Data science is such a multitude of things: applied mathematics (statistics and probability, yes, but also linear algebra and calculus). I did not get a good foundation in any of these in my formal education, so I am having to make up for that. Mathematics and programming are best learned by practicing. I don’t get the chance to do that as much as I would like — it’s hard to find time to do the essential re-working of a professional career that tracked along one path for such a long time.

It’s hard to know where to start. The list below is a collection of things that I am currently working through in an effort to learn as I go. I keep it here on the blog to make it easier to access when I am traveling. (If I have access to a web browser, I am set to learn.) As of Spring 2022 this list is very much under construction: use at your own risk.

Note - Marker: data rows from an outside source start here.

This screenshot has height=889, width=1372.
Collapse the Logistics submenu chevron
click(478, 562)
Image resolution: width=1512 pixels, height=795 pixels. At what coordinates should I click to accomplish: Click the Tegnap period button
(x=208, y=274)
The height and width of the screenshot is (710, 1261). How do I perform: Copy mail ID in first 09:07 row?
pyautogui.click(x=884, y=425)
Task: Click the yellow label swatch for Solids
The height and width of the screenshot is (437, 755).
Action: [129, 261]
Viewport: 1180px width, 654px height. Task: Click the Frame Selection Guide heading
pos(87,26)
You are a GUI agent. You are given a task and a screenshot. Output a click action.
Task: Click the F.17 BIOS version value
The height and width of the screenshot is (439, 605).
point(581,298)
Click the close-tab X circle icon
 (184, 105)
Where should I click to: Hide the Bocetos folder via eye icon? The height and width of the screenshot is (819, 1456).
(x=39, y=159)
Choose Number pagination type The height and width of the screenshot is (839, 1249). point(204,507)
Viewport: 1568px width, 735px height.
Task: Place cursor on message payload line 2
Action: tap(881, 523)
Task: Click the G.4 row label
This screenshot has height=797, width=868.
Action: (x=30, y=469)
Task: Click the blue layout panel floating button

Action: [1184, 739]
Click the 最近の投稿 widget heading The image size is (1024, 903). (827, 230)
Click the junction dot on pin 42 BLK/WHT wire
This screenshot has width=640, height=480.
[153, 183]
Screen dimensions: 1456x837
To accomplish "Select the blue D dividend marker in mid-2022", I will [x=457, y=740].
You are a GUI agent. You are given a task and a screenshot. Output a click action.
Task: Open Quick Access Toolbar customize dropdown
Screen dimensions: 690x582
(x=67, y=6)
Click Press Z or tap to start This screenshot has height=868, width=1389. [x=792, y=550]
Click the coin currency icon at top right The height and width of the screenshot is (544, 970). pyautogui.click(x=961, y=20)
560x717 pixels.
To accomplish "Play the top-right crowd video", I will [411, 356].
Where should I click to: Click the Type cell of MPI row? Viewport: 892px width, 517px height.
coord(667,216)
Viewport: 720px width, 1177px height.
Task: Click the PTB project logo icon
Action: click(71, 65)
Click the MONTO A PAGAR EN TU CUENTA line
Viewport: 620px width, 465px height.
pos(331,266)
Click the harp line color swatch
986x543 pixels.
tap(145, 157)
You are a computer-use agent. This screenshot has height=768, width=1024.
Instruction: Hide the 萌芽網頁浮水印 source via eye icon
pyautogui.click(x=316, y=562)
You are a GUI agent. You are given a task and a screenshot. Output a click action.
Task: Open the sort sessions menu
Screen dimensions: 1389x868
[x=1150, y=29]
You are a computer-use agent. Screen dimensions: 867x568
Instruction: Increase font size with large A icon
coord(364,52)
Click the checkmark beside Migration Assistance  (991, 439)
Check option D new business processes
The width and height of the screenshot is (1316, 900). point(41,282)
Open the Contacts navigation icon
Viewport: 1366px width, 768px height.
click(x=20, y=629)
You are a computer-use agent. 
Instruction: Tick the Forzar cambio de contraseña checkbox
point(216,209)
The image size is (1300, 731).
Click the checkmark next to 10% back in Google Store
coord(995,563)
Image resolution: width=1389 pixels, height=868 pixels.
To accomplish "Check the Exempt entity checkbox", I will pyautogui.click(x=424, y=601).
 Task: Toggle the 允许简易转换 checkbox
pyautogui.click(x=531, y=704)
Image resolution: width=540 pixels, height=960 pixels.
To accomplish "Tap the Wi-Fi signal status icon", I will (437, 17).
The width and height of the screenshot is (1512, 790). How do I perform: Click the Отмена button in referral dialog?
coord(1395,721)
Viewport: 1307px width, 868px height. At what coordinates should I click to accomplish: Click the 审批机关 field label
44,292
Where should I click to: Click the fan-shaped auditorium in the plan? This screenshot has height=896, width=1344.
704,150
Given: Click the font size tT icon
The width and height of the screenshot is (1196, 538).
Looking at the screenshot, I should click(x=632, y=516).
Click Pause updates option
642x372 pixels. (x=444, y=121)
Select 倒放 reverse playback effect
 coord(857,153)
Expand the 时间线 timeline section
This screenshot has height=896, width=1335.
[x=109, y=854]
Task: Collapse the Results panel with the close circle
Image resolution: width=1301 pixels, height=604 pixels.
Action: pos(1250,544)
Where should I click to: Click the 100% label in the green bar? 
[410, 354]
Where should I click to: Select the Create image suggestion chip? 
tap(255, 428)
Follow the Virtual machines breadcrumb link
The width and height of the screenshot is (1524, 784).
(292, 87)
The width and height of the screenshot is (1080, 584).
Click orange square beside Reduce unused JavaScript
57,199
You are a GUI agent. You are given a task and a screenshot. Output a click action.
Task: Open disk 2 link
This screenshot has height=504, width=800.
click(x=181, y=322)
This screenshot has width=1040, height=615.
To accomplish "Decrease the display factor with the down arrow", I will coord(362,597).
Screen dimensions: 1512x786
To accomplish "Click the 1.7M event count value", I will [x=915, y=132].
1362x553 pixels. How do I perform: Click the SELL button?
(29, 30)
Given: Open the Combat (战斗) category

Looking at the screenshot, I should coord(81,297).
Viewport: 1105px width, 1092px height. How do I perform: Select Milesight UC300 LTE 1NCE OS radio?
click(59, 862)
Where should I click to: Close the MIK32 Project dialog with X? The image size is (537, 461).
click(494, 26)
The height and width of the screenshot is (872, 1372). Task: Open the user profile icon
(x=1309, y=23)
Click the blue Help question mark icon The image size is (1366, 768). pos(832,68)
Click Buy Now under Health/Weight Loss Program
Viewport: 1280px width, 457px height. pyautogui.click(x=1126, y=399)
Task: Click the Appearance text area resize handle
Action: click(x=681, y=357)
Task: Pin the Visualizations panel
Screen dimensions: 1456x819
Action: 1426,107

Flattening a List of Lists in Python

Sometimes you have a list of lists and you just need a list. In my case, I have a list of texts within which is a list of sentences. But all I really need is the list of sentences. To peel off the additional layer of listiness, use the following list comprehension.

flattenedList = [[t for t in l if None not in t] for l in test]

And if that doesn’t work, try flattening:

import itertools
flat_list = list(itertools.chain(*regular_list))

UPDATE: some better code using itertools:

from itertools import chain

flattened = chain.from_iterable(iterable)

Automating Text Cleaning

I am fundamentally ambivalent about the automation of text-cleaning: spending time with the data, by getting unexpected results from your attempts at normalization strikes me as one way to get to know the data and to be in a position to do better analysis. That noted, there have been a number of interesting text-cleaning libraries, or text-cleaning functionality built into analytic libraries, that have caught my attention over the past year or so. The most recent of these is clean-text. Installation is simple:

pip install clean-text

And then:

from clean-text import clean

The clean(the_string, *parameters*) takes a number of interesting parameters that focus on a particular array of difficulties:

Quick Labels with Python’s f-string

Sometimes I need a list of titles or labels for a project on which I am working. E.g., I am working with a toy dataset and I’ve created a 10 x 10 array and I want to give the rows and columns headers so I can try slicing and dicing. I prefer human-readable/thinkable names for headers, loc over iloc in pandas-speak. And this one-liner works a treat, as they say:

labels = [label{item}' for item in range(1,11)]

Done. Place it into your dataframe creation (as below) and you are good to go.

df = pd.DataFrame(data=scores, index=names, columns=labels)

Flattening a List in Python

There has to be a more elegant, and pythonic, way to do this, but none of my experiments with nested list comprehensions or with itertool’s chain function worked.

What I started with is a function that creates a list of sentences, each of which is a list of words from a text (string):

def sentience (the_string):
    sentences = [
            [word.lower() for word in nltk.word_tokenize(sentence)]
            for sentence in nltk.sent_tokenize(the_string)
        ]
    return sentences

But in the current moment, I didn’t need all of a text, but only two sentences to examine with the NLTK’s part-of-speech tagger. nltk.pos_tag(text), however, only accepts a flat list of words. So I needed to flatten my lists of lists into one list, and I only needed, in this case, the first two sentences:

test = []
for i in range(len(text2[0:2])): #the main list
    for j in range (len(text2[i])): #the sublists
        test.append(text2[i][j]) 

I’d still like to make this a single line of code, a nested list comprehension, but, for now, this works.